Ce qui est tout à fait original et intéressant c’est qu’il va mobiliser dans son discours, dans ses articles, dans ses différentes prises de position des arguments qui reposent sur la notion d’information et sur son rôle dans la société. Les modalités d’un juste transfert de l’information deviennent quelque chose de central pour la politique.

Je prends un exemple sur lequel la modernité de Wiener est tout à fait frappante. On trouve chez Wiener une série d’arguments contre le droit des brevets et de manière générale la propriété intellectuelle. Il y a une passerelle avec des thèmes militants d’aujourd’hui.

Wiener explique que le droit des brevets qui est à l’origine conçu pour protéger le petit inventeur dans son atelier, devient totalement inadapté et inique à partir du moment où le contexte de l’invention est complètement déterminé par les avancées de la science. Au départ ne sont brevetables que les inventions, par opposition avec les lois de la nature, qui sont elles bien commun de l’humanité. Mais que se passe-t-il à partir du moment où le système technique ayant changé, les inventions ne sont plus que l’application des lois de la nature. Wiener dénonce la possibilité qu’ont les firmes privées de se constituer au moyen d’un rempart de brevets un monopole qui peut bloquer les recherches sur certains domaines.

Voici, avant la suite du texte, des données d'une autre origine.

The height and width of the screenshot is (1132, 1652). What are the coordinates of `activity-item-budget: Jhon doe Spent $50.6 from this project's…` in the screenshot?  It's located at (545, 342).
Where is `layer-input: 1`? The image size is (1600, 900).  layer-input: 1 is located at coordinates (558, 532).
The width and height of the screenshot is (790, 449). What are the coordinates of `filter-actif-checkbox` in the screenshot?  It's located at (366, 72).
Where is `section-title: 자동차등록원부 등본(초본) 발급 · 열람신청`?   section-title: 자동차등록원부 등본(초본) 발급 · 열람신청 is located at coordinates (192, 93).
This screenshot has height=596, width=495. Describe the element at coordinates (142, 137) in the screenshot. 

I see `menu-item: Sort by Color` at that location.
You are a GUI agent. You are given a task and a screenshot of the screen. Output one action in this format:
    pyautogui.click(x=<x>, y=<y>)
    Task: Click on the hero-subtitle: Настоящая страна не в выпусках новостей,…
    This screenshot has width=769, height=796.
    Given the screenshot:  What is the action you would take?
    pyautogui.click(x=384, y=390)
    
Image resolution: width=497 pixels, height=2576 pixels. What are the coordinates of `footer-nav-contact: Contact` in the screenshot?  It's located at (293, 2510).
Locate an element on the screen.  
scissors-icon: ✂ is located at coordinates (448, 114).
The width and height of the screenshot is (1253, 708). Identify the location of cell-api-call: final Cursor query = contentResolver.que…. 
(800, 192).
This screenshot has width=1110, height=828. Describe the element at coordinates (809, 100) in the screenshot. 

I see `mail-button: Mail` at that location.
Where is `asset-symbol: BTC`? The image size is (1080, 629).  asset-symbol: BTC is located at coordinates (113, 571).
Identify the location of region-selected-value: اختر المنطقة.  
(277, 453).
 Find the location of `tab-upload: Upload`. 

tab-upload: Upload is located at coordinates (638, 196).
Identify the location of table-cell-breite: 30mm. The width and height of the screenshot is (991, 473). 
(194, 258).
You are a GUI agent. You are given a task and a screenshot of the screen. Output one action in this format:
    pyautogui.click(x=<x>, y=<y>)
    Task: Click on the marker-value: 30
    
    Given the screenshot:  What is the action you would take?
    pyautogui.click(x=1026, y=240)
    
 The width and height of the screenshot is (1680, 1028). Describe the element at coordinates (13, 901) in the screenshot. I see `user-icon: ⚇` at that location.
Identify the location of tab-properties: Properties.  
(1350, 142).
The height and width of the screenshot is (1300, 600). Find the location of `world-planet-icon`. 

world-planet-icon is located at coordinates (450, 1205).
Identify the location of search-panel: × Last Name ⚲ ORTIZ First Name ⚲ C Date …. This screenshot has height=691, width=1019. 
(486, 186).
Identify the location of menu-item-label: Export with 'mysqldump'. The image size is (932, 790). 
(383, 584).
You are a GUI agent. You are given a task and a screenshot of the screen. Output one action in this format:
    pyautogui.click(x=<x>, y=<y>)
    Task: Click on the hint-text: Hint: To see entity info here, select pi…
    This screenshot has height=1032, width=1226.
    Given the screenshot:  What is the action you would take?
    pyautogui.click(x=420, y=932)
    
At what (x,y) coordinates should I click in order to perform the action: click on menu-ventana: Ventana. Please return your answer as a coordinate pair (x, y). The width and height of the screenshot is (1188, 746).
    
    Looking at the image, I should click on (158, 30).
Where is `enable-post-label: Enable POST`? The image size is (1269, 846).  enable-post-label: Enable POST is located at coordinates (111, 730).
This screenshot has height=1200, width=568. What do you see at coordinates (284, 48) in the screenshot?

Cela, il le fait, c’est cela qui est tout à fait remarquable, au nom de la définition cybernétique de l’information. Etant donné ce qu’est l’information, étant donné ce que nous savons sur la nature de l’information, nous savons qu’elle ne peut être conçue comme une marchandise. C’est un argument qui est intéressant parce qu’il fait fond sur les différentes dimensions de la notion telle qu’elle a été élaborée ailleurs. Il la réutilise dans un contexte polémique, dans un contexte de luttes.

Pour conclure, je dois répéter que tout cela ne nous donne pas, certes, une définition bien ficelée de ce que ce serait que l’information, mais on peut tout de même faire le portrait plus ou moins exhaustif, d’un certain nombre d’usages qui ont façonné la notion pour aujourd’hui.